+++ DATA TO EXAMINE

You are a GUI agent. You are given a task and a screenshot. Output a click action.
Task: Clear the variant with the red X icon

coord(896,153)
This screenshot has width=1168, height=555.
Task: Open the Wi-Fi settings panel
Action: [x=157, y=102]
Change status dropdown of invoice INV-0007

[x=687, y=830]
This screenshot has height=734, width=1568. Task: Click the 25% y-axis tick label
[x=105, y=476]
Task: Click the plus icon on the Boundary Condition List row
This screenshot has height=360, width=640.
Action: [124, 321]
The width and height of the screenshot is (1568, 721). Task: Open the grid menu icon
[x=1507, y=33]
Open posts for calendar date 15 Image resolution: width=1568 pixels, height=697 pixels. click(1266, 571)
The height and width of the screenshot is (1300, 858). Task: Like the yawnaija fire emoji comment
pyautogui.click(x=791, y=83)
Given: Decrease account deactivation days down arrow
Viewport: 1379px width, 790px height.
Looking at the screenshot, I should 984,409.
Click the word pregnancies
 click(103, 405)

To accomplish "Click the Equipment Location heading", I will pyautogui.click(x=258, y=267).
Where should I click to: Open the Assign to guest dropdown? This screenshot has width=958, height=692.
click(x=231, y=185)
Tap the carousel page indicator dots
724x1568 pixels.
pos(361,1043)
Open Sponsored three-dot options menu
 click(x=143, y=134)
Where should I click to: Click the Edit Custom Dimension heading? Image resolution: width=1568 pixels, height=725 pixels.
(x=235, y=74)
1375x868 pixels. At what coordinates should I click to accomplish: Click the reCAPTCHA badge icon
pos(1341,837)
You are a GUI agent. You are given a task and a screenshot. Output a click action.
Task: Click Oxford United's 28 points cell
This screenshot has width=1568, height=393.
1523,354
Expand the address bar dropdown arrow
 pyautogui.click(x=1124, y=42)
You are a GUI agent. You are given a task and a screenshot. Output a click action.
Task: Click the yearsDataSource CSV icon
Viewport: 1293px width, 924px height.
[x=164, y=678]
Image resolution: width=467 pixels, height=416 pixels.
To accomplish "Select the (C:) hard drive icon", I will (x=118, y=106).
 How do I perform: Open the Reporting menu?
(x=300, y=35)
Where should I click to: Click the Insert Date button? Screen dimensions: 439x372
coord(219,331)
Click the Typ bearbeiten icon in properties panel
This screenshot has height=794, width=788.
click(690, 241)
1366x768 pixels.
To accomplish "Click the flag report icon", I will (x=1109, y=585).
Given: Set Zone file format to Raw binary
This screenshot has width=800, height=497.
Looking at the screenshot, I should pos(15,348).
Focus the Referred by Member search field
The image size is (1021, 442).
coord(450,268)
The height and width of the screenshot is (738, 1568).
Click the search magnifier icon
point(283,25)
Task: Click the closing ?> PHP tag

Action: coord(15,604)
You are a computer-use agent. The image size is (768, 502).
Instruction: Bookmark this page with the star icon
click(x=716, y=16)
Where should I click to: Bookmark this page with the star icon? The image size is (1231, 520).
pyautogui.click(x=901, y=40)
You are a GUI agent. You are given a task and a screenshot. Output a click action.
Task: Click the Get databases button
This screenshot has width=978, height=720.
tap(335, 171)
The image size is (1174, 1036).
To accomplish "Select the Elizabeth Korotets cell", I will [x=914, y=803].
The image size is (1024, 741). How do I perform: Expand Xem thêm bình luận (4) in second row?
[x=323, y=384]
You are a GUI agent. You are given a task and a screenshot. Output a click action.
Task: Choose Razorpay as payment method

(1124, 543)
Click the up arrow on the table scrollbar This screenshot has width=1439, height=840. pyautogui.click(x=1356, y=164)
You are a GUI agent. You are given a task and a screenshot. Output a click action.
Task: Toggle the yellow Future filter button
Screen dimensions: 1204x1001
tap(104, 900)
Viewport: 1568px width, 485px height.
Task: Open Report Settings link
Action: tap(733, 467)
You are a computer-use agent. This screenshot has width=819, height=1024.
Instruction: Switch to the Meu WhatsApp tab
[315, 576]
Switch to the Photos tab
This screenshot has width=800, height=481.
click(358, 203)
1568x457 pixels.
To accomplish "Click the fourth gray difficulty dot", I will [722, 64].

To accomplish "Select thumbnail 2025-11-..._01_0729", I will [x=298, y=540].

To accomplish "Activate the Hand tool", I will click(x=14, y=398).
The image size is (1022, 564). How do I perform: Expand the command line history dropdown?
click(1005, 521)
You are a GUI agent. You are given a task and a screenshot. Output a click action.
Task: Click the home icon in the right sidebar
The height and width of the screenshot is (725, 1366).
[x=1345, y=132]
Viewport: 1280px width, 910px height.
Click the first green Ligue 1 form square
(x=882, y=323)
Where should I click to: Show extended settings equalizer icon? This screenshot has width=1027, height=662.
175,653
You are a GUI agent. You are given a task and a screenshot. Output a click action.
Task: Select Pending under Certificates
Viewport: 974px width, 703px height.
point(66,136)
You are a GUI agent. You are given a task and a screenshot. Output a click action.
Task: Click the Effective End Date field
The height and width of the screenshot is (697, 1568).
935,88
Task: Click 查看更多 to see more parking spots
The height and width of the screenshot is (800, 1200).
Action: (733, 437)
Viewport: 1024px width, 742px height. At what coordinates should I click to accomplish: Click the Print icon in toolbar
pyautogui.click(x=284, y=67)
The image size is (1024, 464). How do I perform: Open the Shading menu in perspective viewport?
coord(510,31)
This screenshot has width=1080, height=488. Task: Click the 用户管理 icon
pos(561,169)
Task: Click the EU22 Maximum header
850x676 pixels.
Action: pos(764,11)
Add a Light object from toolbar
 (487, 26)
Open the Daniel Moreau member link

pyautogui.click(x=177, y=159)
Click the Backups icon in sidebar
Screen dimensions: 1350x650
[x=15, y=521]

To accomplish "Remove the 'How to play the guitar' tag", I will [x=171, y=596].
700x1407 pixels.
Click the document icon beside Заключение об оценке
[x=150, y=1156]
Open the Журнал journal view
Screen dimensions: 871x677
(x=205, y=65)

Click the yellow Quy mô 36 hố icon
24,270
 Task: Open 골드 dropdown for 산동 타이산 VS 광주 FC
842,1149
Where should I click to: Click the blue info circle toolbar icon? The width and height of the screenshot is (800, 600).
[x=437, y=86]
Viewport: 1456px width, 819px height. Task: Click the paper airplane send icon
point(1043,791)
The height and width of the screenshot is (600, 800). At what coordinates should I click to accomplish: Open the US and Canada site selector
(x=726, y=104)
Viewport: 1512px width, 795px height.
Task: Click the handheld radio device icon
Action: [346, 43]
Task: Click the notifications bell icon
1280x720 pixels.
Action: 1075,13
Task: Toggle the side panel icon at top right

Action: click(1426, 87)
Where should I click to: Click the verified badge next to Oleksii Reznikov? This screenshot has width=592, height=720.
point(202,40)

++++++

In the records above, each line with the string "computer" should be copied.

ANSWER AREA:
You are a computer-use agent. The image size is (768, 502).
You are a computer-use agent. This screenshot has width=819, height=1024.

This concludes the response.